Enviada em 13/04/2018

É indubitável que a evasão escolar é frequente ponto de preocupações, debates e aspectos inferiorizantes no Brasil. Desde a Revolução de 1930 em diante, durante a Era Vargas, quando a Constituição de 1934 possibilitou que uma parte dos brasileiros tivessem acesso à educação e, por conseguinte, frequentassem as escolas. Porém, muitas pessoas acabaram não concluindo o ensino básico e médio devido à desistência e por necessidade, já que o trabalho, muitas vezes, se torna mais fundamental do que o estudo, apesar da sua importância. Hodiernamente, o impasse persiste, já que muitos jovens abandonam o âmbito escolar por emprego e pela falta de incentivo dos próprios responsáveis. Pode-se perceber, portanto, que as raízes históricas provenientes do governo getulista e a ausência de estímulo dos pais dificultam a resolução da questão.

Considerando-se a vasta miscigenação de raças e etnias, incipiência histórica do período varguista e inexistência de informações aos jovens sobre a importância do ensino fundamental e médio, é de grande percepção e naturalidade que a nação, atualmente, abrigue extensa pluralidade e preocupação no que se refere ao fato de haver um constante abandono escolar, já que o estudo, nos dias atuais, é de extrema importância. Entretanto, há uma sobrecarga alta de conteúdos no currículo formacional dos adolescentes o que faz com que esses tenham reprovações e, consequentemente, desinteresse de frequentar as aulas.

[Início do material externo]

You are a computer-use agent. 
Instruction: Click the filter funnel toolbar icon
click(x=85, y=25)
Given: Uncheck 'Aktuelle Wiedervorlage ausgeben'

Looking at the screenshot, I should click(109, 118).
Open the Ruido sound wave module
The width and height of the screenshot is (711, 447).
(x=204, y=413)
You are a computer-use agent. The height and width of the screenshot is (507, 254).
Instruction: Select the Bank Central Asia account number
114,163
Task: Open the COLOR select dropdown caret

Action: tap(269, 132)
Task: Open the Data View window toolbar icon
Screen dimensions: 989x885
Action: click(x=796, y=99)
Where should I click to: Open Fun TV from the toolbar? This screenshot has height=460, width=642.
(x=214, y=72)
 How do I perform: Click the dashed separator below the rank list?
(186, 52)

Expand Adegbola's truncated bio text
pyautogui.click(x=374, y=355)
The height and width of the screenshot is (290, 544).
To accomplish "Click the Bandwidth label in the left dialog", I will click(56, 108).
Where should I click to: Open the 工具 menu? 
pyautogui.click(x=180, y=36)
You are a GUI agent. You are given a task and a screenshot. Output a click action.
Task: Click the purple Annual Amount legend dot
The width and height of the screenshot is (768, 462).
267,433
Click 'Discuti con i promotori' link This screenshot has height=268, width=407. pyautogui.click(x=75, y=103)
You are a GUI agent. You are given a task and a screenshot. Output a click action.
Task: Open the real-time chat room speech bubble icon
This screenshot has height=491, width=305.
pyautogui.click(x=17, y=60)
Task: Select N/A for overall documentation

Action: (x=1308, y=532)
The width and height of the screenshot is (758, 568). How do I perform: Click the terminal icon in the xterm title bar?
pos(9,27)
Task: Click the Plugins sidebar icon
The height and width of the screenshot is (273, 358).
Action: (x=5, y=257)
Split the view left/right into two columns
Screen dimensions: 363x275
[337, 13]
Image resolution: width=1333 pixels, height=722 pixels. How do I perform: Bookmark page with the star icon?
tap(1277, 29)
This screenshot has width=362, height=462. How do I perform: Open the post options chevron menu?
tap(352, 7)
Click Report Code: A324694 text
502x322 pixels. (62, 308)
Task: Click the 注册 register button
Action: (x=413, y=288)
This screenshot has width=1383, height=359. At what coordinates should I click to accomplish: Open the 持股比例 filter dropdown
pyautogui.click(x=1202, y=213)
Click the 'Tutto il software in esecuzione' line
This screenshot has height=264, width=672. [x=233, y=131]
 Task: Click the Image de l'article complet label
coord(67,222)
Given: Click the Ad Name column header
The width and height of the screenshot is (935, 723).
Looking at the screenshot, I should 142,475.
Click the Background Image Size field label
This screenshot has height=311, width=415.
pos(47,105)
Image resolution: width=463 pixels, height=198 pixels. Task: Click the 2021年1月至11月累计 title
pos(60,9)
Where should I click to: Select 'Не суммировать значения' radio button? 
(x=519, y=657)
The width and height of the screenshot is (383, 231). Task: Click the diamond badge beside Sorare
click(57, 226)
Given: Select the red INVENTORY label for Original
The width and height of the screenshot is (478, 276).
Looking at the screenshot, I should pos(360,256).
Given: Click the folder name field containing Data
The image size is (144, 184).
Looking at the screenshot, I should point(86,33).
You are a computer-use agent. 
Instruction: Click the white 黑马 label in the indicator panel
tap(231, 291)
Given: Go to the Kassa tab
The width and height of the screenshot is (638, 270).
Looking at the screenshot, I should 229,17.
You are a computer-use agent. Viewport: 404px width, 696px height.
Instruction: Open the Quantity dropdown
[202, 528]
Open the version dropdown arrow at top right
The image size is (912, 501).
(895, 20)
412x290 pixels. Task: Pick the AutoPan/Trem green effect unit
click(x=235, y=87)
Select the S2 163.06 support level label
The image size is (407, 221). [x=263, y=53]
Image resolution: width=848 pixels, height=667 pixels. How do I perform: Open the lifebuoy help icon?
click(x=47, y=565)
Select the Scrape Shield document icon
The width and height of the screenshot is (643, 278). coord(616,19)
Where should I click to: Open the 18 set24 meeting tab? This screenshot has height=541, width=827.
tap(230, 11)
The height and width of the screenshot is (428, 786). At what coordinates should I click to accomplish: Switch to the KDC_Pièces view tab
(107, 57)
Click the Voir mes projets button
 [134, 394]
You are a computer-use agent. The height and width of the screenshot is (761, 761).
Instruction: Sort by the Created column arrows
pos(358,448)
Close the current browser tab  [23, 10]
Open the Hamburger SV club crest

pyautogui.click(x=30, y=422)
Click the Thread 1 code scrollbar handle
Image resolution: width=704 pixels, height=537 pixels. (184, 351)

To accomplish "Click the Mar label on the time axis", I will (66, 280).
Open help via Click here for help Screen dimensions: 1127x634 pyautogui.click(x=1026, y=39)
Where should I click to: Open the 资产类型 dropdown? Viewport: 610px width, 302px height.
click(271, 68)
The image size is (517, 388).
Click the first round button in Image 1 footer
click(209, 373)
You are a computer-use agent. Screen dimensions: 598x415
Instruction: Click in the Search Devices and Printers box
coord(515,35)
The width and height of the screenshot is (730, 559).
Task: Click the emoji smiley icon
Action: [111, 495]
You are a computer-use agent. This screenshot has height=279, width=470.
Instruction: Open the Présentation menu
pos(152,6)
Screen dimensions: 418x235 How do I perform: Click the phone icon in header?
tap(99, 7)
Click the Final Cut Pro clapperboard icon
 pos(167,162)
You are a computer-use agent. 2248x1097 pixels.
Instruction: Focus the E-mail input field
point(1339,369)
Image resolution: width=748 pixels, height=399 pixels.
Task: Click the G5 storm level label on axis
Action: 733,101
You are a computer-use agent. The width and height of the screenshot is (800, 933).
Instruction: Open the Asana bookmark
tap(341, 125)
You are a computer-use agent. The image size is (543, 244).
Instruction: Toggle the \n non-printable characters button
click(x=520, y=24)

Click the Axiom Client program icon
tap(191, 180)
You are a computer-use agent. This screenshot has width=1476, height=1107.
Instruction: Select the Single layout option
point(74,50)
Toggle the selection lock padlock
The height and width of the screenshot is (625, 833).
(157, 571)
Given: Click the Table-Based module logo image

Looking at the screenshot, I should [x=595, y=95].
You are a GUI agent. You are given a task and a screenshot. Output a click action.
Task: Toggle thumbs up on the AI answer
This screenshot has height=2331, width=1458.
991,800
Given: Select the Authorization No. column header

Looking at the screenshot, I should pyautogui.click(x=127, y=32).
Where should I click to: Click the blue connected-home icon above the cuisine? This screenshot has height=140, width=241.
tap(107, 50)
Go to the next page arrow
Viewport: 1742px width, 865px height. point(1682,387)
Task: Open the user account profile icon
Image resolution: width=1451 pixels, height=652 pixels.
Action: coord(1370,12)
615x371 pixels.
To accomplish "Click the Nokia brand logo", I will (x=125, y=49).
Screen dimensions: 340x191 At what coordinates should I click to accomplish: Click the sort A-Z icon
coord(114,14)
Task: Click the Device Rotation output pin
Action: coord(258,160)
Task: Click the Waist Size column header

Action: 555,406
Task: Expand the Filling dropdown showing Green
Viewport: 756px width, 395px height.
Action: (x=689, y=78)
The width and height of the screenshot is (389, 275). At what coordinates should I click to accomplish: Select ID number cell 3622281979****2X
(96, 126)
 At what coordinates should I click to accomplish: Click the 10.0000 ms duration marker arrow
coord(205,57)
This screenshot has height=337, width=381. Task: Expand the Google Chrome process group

Geralmente, o afastamento dos  mancebos do ambiente educacional provém de motivos trabalhistas, mas a geração nem-nem, descendência que não trabalha e nem estuda, também é um dos fatores que leva os estudantes a deixarem de estudar, já que ser sustentado e ficar o dia todo na internet, entre outros entretenimentos, é mais conveniente do que estar em uma sala da aula.

Convém, desse modo, ao Ministério da Educação promover, com uma parcela dos impostos públicos fornecidos pelo Governo, palestras com psicólogos e acadêmicos do ensino superior nas escolas públicas e privadas de cada região brasileira sobre como o ensino básico, médio e, inclusive, técnico são relevantes no mercado de trabalho. Além disso, esse órgão deve exigir que os métodos avaliativos sejam realizados de diversas maneiras para que não haja frustração nos estudantes e uma sobrecarga menor de matérias que não sejam de extrema importância. Ademais, o Conselho Tutelar deve, fiscalizar e com a ajuda de assistentes sociais e psicólogos, procurar os estudantes que acabam desistindo de frequentar as aulas e concluir seus estudos para orientar esse jovem sobre a importância do estudo e aos pais, no qual muitas vezes se conformam, de como reverter essa situação. Afinal, um país que já privo muitos cidadãos, devido à cor e condição financeira, de estudar é digno de estudantes formados.